In Europe over the period 1992-2005 (Table 5.7.7) the overall adjusted prevalence of RRT for ESRD increased from 480 to 807 patients per million population (pmp). This was due to a 40% increase in the 15-64 age group and a more than 130% increase in the 65+ age group. In the 0-14 age group, however, the prevalence remained stable throughout the period.

 

Mortality

 

A recent meta-analysis has shown that the risk of mortality in CKD rises exponentially with decreasing GFR (USRDS 2007 ). Mortality in ESRD patients is very high. Five-year mortality rates in incident RRT patients are 52% in all patients, and 21%, 32% and 72% for patients aged 0-14, 15-64 and over 65 years of age respectively (Table 5.7.8). Five-year mortality in patients on dialysis is almost five times as high as that after kidney transplantation: 60% and 13%, respectively.

Mortality on RRT is lower in Europe compared to the US (Sixth Annual Report UK Renal Registry, 2003; Warady and Chadha, 2007; ERA-EDTA Registry, 2005). Also within Europe there are considerable differences in patient survival (van Dijk et al, 2007).
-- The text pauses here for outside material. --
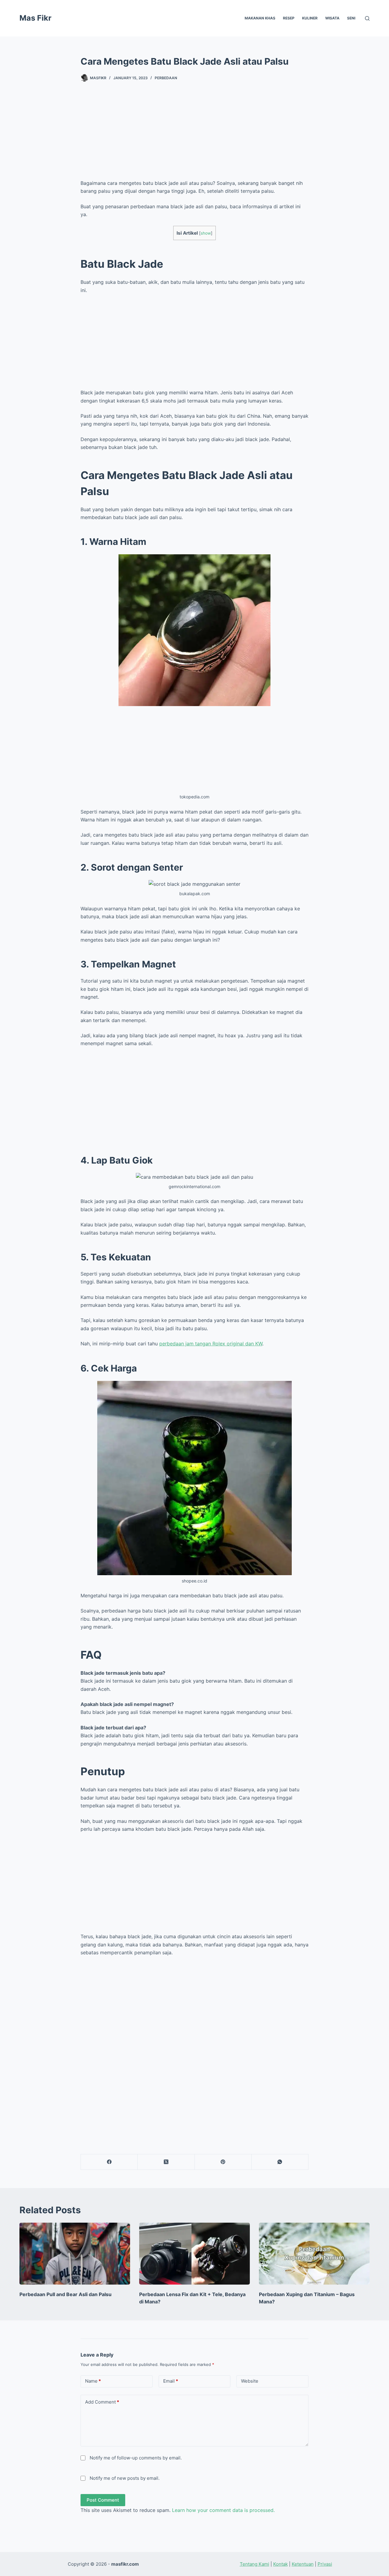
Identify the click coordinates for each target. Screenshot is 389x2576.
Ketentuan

International studies to investigate the reasons for different outcomes in haemodialysis patients are in progress (Young et al, 2000).

 

Table 5.7.8. 90-day, one-, two- and five-year mortality rates in incident RRT patients per age group, gender and cause of renal failure.

 

Trends over time

 

Previous analyses have shown that compared to patients starting dialysis in the cohort 1980-1984, dialysis patients in the more recent cohorts had a 6% (cohort 1990-1994) and 12% (cohort 1995-1999) lower risk of death. The mortality risk reduction in transplant recipients was much higher: 32% and 56%, respectively (Van Dijk et al, 2001).

 

In conclusion, as previously emphasised, there is still a paucity of data on CKD. Data in Europe have been gathered both by using medical databases (Ireland, England, Italy) or population surveys. Data from medical databases overestimate the prevalence of diseases and this was apparent also in the data collected in this review. Indeed, the prevalence of stage 3-5 CKD was 1.3 to 1.5 times higher in medical databases in Ireland, England and Italy than in population based studies in Belgium, Netherlands, Spain, Italy, Iceland, Norway. The prevalence of stage 3-5 CKD appears reasonably similar across EU countries and more frequent in females than in males. The higher prevalence on CKD in females, which flies in the face of ESRD statistics where men are disproportionally affected (Table 5.7.7), may depend on the fact that the GFR, as estimated by the MDRD equation (Levey et al, 1999), is lower in females than in males. Furthermore, the performance of this equation in people with normal or mildly impaired GFR may be sub-optimal (Lin et al, 2003).

 

Although there are considerable differences in absolute incidence rates of RRT for ESRD across countries, there was a consistent increase in incidence rates in virtually all Member States at least until 2002. This was mainly driven by an increase in the incidence rates of RRT for diabetic and hypertensive ESRD (Stengel et al, 2003; van Dijk et al, 2005) After 2002 the incidence rates have tended to stabilize. The stabilization, or even decrease in some causes of ESRD, have prompted some investigators to suggest that treatment strategies for the prevention of ESRD have finally started to bear fruit (Gansevoort et al, 2004; Stewart et al, 2006). The increasing incidence rates together with improvements in survival of RRT patients (Jager and van Dijk 2007) resulted in a concomitant increase in the prevalence of RRT over the past decades that is posing a still increasing economic burden on Member States.

 

Mortality in ESRD patients is still very high. Although the better survival of transplant recipients is, at least in part, due to selection bias, the survival of RRT patients could be considerably improved at reduced costs by increasing organ donation rates.